----- Recorded data -----

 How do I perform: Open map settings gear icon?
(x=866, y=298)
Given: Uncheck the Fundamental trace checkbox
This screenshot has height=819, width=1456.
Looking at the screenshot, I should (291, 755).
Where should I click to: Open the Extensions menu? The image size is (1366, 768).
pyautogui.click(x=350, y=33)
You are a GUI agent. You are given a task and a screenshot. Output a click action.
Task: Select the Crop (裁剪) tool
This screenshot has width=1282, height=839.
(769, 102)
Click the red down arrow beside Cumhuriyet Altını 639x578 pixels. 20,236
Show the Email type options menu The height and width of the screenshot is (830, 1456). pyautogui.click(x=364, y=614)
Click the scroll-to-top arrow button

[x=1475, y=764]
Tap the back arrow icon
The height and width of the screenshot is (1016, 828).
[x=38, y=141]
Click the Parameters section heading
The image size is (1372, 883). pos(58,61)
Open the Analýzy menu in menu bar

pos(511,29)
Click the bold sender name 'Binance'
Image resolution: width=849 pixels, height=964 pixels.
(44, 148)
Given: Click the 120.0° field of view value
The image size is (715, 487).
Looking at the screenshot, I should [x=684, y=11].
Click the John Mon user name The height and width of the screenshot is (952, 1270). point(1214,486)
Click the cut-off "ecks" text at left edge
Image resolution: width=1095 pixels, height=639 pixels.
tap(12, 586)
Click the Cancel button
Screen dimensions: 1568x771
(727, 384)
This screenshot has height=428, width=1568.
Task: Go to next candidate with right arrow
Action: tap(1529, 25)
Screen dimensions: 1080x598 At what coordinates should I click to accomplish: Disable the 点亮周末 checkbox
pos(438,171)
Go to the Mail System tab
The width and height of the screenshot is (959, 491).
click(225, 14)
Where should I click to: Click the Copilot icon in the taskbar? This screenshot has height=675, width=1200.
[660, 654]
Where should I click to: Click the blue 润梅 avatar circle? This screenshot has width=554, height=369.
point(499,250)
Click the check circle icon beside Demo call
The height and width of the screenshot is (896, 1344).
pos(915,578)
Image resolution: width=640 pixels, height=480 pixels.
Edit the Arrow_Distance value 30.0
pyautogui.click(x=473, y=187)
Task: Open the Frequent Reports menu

-----

Instruction: Reproduce the records verbatim, starting at the line containing "Click the John" and ending with the last line of the records, both included.

Full response:
Click the John Mon user name The height and width of the screenshot is (952, 1270). point(1214,486)
Click the cut-off "ecks" text at left edge
Image resolution: width=1095 pixels, height=639 pixels.
tap(12, 586)
Click the Cancel button
Screen dimensions: 1568x771
(727, 384)
This screenshot has height=428, width=1568.
Task: Go to next candidate with right arrow
Action: tap(1529, 25)
Screen dimensions: 1080x598 At what coordinates should I click to accomplish: Disable the 点亮周末 checkbox
pos(438,171)
Go to the Mail System tab
The width and height of the screenshot is (959, 491).
click(225, 14)
Where should I click to: Click the Copilot icon in the taskbar? This screenshot has height=675, width=1200.
[660, 654]
Where should I click to: Click the blue 润梅 avatar circle? This screenshot has width=554, height=369.
point(499,250)
Click the check circle icon beside Demo call
The height and width of the screenshot is (896, 1344).
pos(915,578)
Image resolution: width=640 pixels, height=480 pixels.
Edit the Arrow_Distance value 30.0
pyautogui.click(x=473, y=187)
Task: Open the Frequent Reports menu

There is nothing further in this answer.